:: QUOTED TEXT

QSCBs supported the construction, rehabilitation, and repair of public-school facilities. State and local governments issued up to $22 billion of QSCBs, including $11 billion allocated in 2009 and another $11 billion in 2010. Indian tribal governments were given authority to issue an additional $200 million annually in 2009 and 2010. QSCBs were allocated to local education authorities (LEAs) with the largest populations of school-age students in under-resourced communities; to LEAs determined to be “in-need” by the Secretary of Education; and to states based on their proportion Title I grant funding for disadvantaged students under the No Child Left Behind Act. Eliminating payments to issuers of QSCBs would hurt hardest the schools and states serving some of the nation’s most disadvantaged students.

Congress sought to make energy investment incentives available to not just investor-owned utilities and merchant generators, it created New CREBs to be issued by public power utilities and rural electric cooperatives. This change was made to ease the concentration of tax creditable energy project ownership by merchant power generators. Interest paid on these bonds is taxable to the bondholder, but the issuer receives a payment equal to 70 percent of the rate estimated by Treasury to permit issuance of bonds without discount and interest cost to the issuer. More than 800 public power utilities, school districts, city governments, and rural electric cooperatives were allocated more than $2.2 billion in New CREB bonding authority to finance, wind, solar, hydropower, and biomass projects. Again, if Congress allows New CREB payments to be eliminated, it will result in their customers either seeing an increase on their monthly bill or in reduced resources available for investments in grid security and reliability.

Payments to issuers of these special purpose bonds are already laboring under a steady stream of cuts triggered by the Budget Control Act of 2011 due to the failure of the Joint Select Committee on Deficit Reduction. These “Joint Committee Reductions” began in 2013 and are now expected to continue through 2031. Joint Select Committee reductions will have cut payments by nearly $3 billion by the end of Fiscal Year 2022 and will cut payments by another $1.6 billion by the end of Fiscal Year 2031.

Allowing Joint Committee Reductions to continue is a travesty because so many public entities depend on this federal-state-local partnership. However, allowing PAYGO to eliminate these payments entirely would be catastrophic to communities that stepped up during the Great Recession to try to create jobs when job creation was desperately needed, to students in schools that are already underserved and to renters and homeowners that are already struggling to pay utilities, taxes, and other bills.

::::

REQUIREMENTS ▸
1) Return the passage of the bond payments text starting at "Allowing Joint Committee" and ending at "and other bills.", copied word for word.
2) From the bond payments text, list the kinds of energy projects that New CREB bonding authority was allocated to finance.

:: DATA

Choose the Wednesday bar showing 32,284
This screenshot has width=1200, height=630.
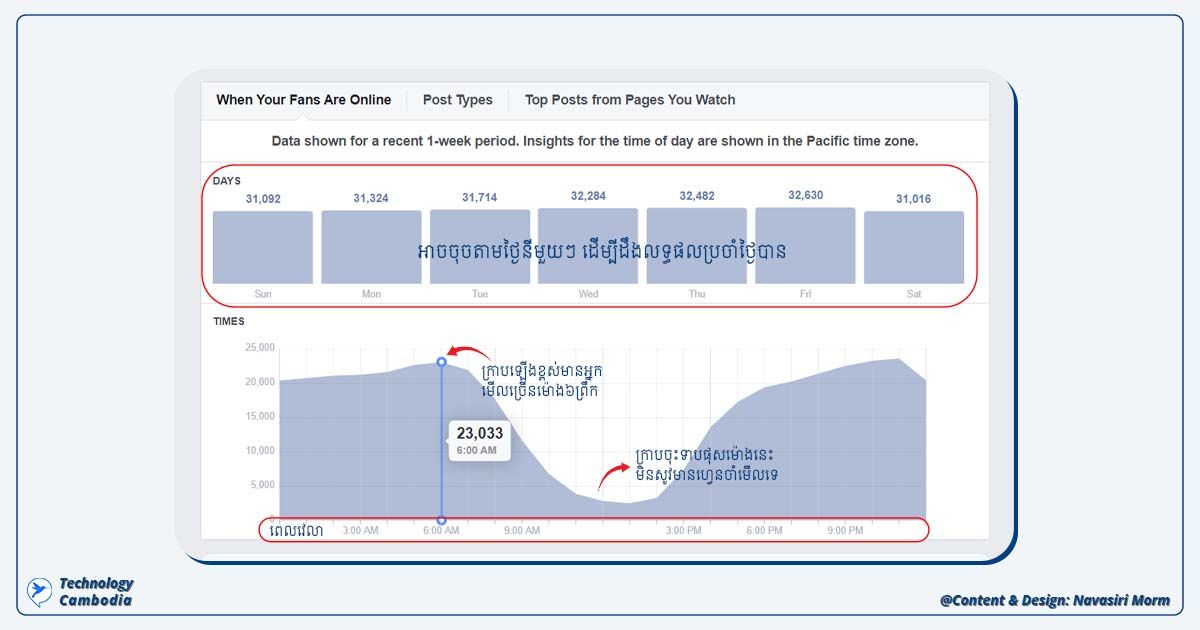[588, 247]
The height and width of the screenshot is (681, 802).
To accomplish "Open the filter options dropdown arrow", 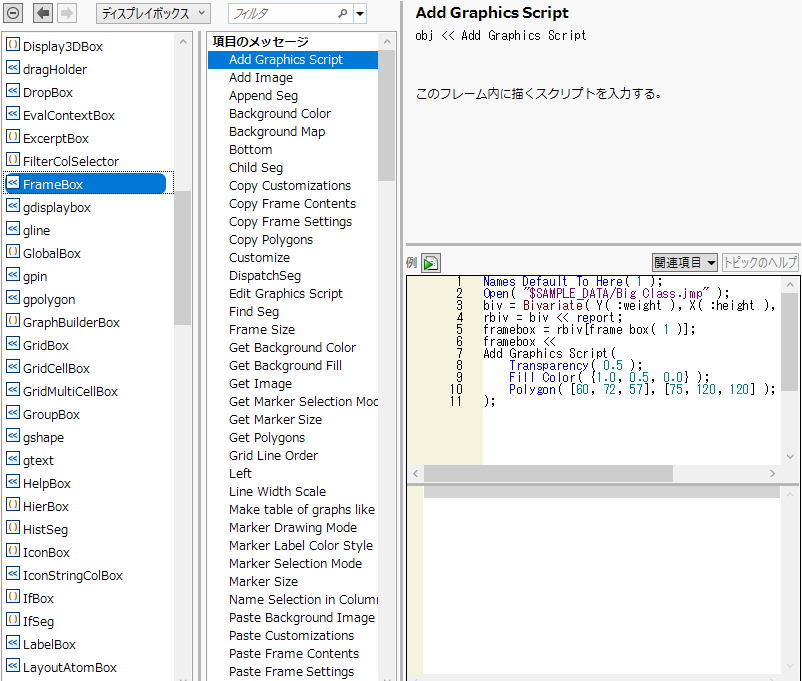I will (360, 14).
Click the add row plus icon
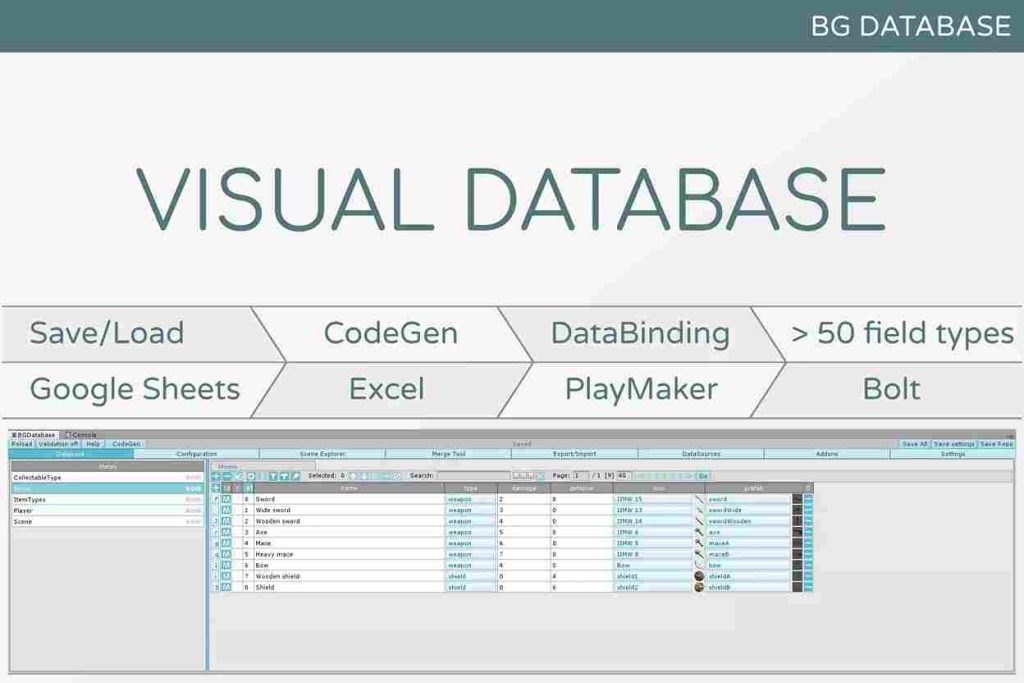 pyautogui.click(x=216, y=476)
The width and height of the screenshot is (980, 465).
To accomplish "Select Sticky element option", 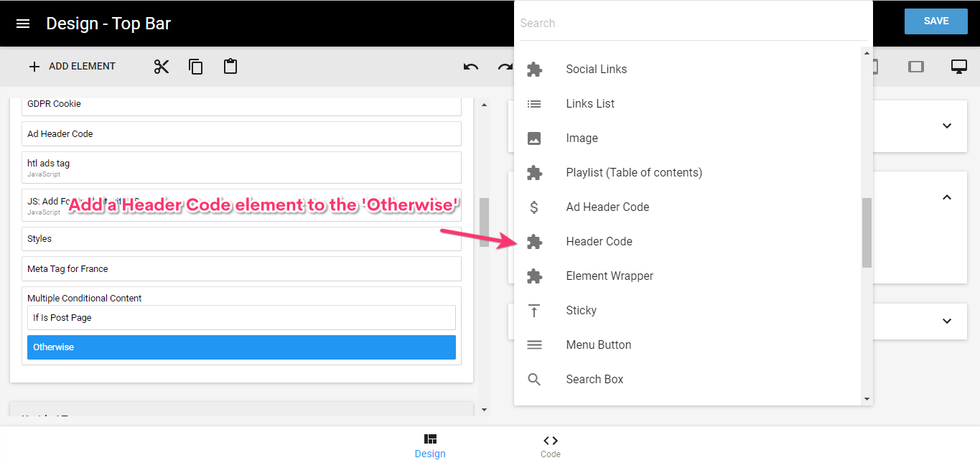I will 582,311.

::::

RESPONSES FOR EACH TASK ▸
1)
Allowing Joint Committee Reductions to continue is a travesty because so many public entities depend on this federal-state-local partnership. However, allowing PAYGO to eliminate these payments entirely would be catastrophic to communities that stepped up during the Great Recession to try to create jobs when job creation was desperately needed, to students in schools that are already underserved and to renters and homeowners that are already struggling to pay utilities, taxes, and other bills.

2)
- Wind
- Solar
- Hydropower
- Biomass